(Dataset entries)
--- START ---

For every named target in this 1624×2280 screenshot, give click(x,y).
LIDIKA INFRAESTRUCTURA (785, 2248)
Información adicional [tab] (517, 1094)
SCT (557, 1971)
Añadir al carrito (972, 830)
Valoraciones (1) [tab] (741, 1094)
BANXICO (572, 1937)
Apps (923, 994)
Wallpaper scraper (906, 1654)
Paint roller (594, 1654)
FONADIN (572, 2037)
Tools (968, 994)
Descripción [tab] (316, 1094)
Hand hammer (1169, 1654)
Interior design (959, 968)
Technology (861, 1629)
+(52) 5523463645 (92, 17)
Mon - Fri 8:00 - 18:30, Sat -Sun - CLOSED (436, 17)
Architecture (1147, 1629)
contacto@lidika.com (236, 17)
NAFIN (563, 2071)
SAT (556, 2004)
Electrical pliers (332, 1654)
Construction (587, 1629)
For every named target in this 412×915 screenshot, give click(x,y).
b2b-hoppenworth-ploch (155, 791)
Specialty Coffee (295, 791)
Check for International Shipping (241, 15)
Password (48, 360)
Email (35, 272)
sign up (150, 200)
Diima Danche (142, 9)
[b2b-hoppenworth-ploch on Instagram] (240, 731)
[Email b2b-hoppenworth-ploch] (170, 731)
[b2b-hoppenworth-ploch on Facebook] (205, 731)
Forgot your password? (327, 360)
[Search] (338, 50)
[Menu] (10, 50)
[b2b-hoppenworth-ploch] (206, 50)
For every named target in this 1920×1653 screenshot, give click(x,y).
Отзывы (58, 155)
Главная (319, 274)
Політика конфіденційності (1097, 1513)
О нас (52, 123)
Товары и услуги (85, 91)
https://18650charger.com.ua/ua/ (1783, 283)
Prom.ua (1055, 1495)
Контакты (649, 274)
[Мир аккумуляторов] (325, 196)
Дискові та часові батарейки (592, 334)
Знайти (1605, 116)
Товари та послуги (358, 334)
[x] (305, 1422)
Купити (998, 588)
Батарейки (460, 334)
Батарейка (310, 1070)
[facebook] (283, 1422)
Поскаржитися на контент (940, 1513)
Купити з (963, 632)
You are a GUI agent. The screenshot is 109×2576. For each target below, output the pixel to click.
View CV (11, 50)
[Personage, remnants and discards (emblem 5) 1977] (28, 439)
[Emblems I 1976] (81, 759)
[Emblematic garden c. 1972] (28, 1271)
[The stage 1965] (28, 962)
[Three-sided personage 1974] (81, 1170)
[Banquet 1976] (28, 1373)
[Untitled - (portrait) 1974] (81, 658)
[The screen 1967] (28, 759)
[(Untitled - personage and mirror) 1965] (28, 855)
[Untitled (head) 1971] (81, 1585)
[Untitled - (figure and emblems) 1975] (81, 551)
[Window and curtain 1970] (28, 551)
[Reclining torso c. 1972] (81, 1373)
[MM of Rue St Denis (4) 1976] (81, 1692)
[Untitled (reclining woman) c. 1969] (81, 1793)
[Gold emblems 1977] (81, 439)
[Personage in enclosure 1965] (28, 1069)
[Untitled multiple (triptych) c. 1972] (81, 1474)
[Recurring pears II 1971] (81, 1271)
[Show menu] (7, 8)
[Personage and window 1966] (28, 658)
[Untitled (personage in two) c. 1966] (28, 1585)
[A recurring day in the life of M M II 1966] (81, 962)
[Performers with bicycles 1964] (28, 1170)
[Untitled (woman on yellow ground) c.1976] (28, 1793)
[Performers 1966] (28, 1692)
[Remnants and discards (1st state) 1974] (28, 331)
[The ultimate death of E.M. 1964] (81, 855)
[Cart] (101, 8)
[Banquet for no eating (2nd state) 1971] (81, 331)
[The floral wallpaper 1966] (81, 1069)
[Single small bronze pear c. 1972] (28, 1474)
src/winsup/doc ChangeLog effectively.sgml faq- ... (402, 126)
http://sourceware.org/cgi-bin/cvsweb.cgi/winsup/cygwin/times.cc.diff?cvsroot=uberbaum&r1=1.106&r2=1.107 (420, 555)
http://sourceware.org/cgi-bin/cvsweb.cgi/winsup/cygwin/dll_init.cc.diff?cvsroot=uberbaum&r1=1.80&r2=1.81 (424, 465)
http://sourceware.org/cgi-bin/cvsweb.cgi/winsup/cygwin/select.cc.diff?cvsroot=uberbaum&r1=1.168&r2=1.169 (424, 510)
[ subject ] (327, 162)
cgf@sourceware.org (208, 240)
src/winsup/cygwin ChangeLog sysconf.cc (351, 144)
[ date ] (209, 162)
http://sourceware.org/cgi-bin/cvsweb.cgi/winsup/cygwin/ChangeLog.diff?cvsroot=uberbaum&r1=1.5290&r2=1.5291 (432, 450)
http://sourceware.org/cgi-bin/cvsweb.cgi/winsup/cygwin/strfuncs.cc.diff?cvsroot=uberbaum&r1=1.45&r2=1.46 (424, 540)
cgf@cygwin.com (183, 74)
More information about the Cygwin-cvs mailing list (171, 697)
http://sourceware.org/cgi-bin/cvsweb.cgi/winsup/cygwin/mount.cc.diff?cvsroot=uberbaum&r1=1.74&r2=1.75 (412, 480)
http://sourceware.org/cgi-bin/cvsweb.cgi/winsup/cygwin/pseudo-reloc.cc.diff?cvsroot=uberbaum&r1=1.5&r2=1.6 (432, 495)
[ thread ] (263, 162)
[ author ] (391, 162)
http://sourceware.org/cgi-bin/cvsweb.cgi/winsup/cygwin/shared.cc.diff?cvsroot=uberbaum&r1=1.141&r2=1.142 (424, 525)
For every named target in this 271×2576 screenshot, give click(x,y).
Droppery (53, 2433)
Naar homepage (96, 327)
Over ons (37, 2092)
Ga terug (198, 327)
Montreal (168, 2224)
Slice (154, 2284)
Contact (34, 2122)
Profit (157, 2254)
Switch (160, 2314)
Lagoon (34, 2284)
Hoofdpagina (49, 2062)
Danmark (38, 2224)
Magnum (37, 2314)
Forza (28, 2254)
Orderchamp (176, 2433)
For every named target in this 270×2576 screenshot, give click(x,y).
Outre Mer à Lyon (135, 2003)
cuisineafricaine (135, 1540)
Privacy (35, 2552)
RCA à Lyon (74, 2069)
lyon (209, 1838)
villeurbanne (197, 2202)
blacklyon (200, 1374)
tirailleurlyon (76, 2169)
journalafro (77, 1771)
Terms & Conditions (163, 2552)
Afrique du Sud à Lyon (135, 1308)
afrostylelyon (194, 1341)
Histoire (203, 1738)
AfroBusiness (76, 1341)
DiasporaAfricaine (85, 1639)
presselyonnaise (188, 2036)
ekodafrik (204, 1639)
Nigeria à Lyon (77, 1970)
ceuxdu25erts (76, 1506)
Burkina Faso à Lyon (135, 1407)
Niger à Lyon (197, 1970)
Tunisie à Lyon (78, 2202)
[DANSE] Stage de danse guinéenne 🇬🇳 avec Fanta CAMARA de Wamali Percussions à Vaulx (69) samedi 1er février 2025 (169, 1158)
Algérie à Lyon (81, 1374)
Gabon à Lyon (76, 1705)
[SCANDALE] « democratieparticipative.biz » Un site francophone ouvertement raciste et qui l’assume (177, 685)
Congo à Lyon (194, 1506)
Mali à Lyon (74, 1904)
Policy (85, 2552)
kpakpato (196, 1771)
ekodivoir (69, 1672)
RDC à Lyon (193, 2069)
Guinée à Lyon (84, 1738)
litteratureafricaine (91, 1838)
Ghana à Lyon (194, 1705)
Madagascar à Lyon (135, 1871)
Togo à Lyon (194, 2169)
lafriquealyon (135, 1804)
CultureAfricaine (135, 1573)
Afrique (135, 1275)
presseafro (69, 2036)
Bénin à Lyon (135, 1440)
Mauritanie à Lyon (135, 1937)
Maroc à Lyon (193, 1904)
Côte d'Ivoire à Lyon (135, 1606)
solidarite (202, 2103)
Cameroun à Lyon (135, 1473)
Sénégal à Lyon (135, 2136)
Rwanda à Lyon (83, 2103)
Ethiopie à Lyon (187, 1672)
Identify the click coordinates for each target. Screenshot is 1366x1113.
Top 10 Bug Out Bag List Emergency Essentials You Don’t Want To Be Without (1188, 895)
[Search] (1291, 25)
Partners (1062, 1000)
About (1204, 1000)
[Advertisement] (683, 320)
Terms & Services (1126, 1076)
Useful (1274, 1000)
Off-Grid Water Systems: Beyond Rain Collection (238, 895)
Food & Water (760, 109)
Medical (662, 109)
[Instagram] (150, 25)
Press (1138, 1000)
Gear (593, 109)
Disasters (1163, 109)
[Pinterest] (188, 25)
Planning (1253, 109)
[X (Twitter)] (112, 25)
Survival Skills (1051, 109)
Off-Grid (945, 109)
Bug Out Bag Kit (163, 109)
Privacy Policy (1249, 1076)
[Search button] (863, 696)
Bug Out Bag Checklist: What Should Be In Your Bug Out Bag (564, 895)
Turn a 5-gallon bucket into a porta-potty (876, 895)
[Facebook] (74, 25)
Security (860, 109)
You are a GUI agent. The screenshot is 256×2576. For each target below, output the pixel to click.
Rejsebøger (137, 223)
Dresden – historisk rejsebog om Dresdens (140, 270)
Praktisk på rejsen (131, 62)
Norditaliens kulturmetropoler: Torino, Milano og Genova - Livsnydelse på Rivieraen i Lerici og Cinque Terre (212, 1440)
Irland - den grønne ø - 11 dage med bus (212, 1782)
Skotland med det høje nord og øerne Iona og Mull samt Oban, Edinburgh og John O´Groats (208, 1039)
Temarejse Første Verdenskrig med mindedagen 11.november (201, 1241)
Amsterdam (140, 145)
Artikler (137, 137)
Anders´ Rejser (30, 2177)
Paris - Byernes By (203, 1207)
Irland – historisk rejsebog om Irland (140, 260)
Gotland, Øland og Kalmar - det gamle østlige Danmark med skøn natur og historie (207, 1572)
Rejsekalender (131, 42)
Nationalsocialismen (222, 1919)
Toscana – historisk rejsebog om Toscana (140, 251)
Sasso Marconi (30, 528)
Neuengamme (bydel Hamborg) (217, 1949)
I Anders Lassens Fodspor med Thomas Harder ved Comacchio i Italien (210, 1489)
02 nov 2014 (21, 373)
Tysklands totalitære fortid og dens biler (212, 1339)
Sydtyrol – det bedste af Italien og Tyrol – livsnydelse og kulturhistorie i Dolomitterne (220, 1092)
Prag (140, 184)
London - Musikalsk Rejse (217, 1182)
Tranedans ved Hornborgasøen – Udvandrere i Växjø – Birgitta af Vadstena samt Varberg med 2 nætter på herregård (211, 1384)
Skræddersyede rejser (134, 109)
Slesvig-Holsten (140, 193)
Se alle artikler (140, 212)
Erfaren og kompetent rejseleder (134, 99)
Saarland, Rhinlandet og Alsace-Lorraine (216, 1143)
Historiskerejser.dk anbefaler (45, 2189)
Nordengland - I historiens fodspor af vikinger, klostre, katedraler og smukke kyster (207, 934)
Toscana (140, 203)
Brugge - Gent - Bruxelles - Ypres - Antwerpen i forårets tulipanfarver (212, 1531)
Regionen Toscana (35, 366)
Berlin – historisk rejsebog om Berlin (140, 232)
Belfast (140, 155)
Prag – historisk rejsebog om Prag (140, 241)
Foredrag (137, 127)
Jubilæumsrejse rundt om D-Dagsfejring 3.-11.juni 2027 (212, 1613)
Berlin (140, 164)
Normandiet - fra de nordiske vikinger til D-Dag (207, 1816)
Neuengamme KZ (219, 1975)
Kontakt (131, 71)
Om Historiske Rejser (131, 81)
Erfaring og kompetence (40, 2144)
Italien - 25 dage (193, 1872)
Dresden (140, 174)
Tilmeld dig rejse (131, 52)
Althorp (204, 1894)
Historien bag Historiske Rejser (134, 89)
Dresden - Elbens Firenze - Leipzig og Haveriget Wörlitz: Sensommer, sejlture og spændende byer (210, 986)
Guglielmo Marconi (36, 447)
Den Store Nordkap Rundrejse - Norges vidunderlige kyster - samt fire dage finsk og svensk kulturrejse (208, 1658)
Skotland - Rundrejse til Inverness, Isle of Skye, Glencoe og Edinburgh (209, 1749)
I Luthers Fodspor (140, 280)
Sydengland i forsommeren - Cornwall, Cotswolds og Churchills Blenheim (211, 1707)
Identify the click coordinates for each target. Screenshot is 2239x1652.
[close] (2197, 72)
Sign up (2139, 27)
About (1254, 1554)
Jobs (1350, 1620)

--- END ---

### Task item
Of the entries above, repeat exactly the lines between the line with "Rejsebøger (137, 223)" and the line with "Prag (140, 184)", inclusive, and no others.

### Answer section
Rejsebøger (137, 223)
Dresden – historisk rejsebog om Dresdens (140, 270)
Praktisk på rejsen (131, 62)
Norditaliens kulturmetropoler: Torino, Milano og Genova - Livsnydelse på Rivieraen i Lerici og Cinque Terre (212, 1440)
Irland - den grønne ø - 11 dage med bus (212, 1782)
Skotland med det høje nord og øerne Iona og Mull samt Oban, Edinburgh og John O´Groats (208, 1039)
Temarejse Første Verdenskrig med mindedagen 11.november (201, 1241)
Amsterdam (140, 145)
Artikler (137, 137)
Anders´ Rejser (30, 2177)
Paris - Byernes By (203, 1207)
Irland – historisk rejsebog om Irland (140, 260)
Gotland, Øland og Kalmar - det gamle østlige Danmark med skøn natur og historie (207, 1572)
Rejsekalender (131, 42)
Nationalsocialismen (222, 1919)
Toscana – historisk rejsebog om Toscana (140, 251)
Sasso Marconi (30, 528)
Neuengamme (bydel Hamborg) (217, 1949)
I Anders Lassens Fodspor med Thomas Harder ved Comacchio i Italien (210, 1489)
02 nov 2014 (21, 373)
Tysklands totalitære fortid og dens biler (212, 1339)
Sydtyrol – det bedste af Italien og Tyrol – livsnydelse og kulturhistorie i Dolomitterne (220, 1092)
Prag (140, 184)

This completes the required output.